# Instructions for the task
Swap "Viewport" for "Display" throughout the material below and keep every other word unchanged. Leave the pictures out of your version.

Source data:
------

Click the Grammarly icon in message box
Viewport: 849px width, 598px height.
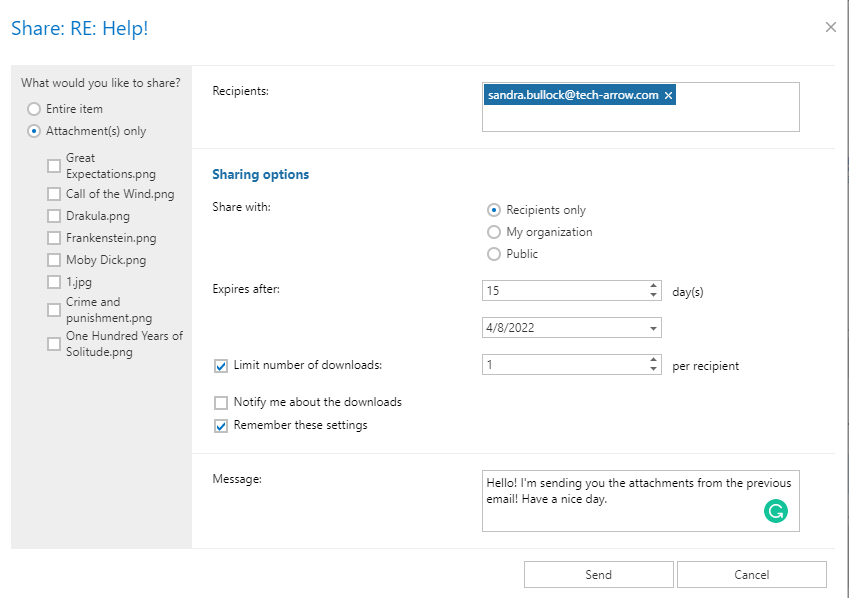(x=775, y=511)
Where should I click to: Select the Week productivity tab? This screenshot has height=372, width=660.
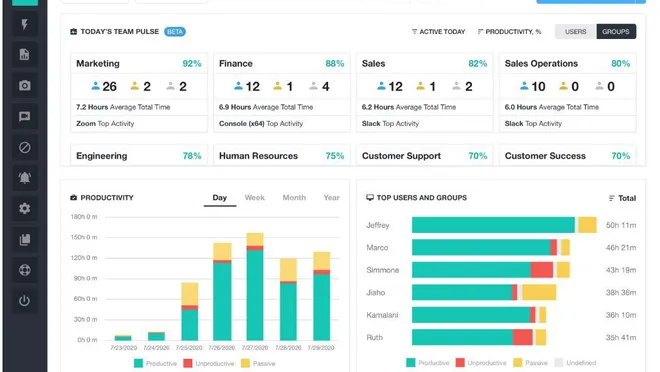[255, 197]
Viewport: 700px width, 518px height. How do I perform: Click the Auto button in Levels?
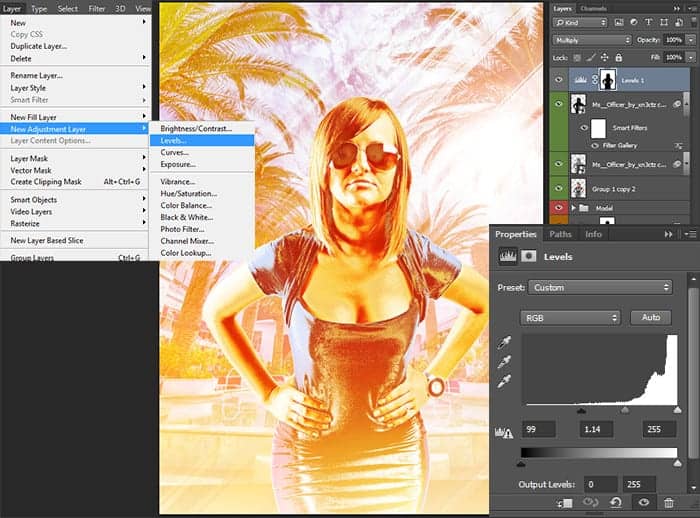(x=650, y=318)
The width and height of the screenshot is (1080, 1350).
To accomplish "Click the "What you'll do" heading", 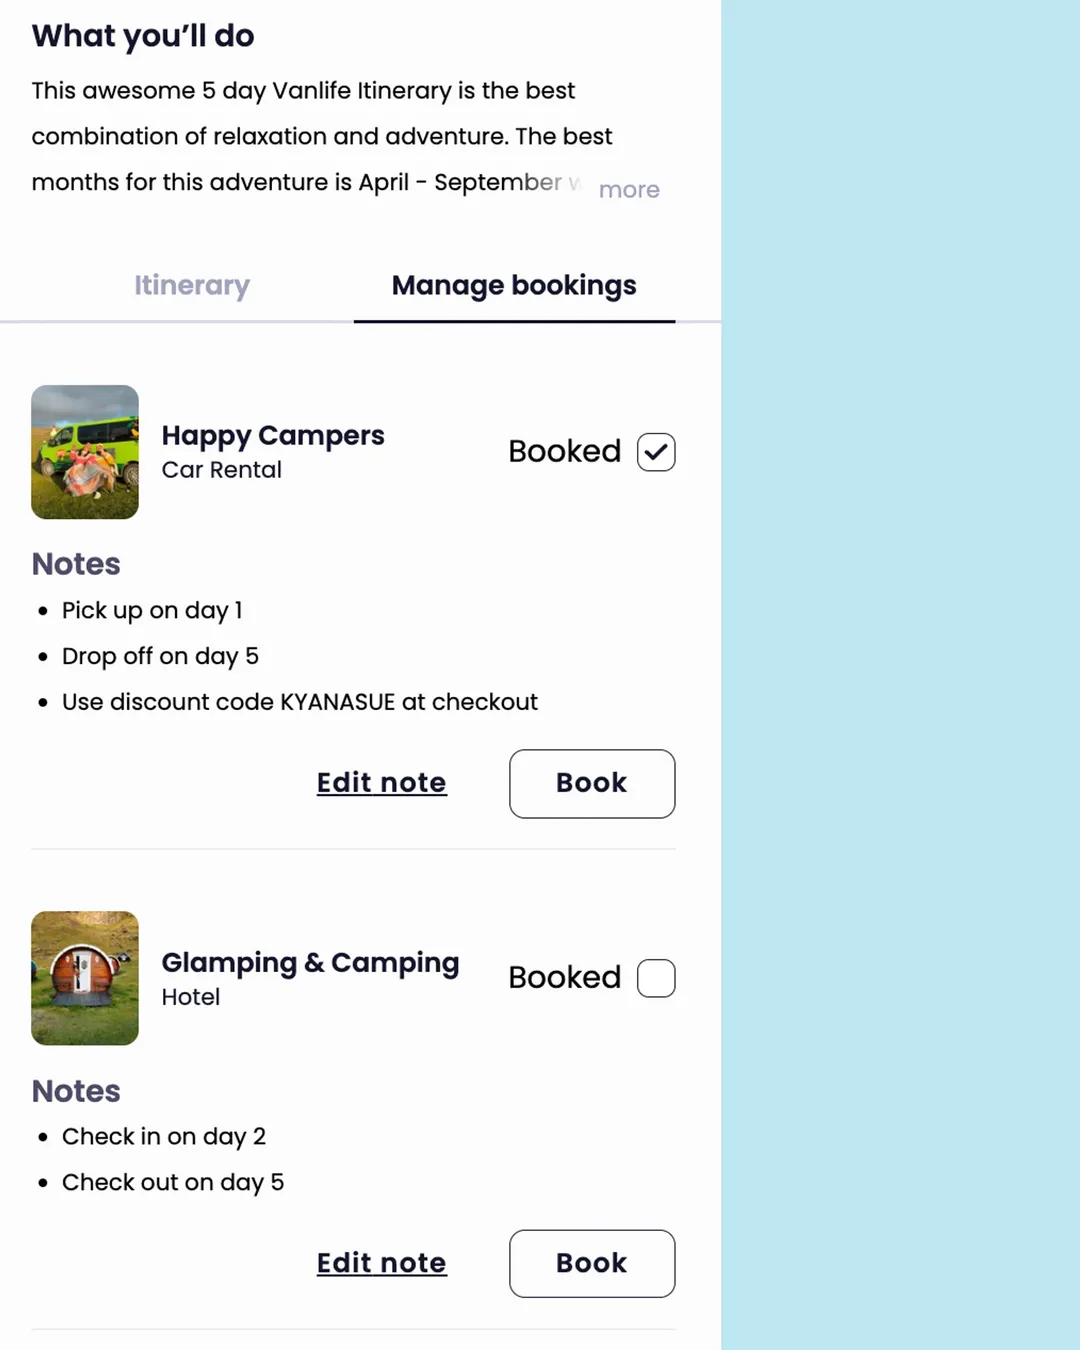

------

# Output of the exercise
Click the Grammarly icon in message box
Display: 849px width, 598px height.
(x=775, y=511)
Where should I click to: Select the Week productivity tab? This screenshot has height=372, width=660.
[255, 197]
Display: 700px width, 518px height. How do I perform: Click the Auto button in Levels?
(x=650, y=318)
The width and height of the screenshot is (1080, 1350).
To accomplish "Click the "What you'll do" heading", 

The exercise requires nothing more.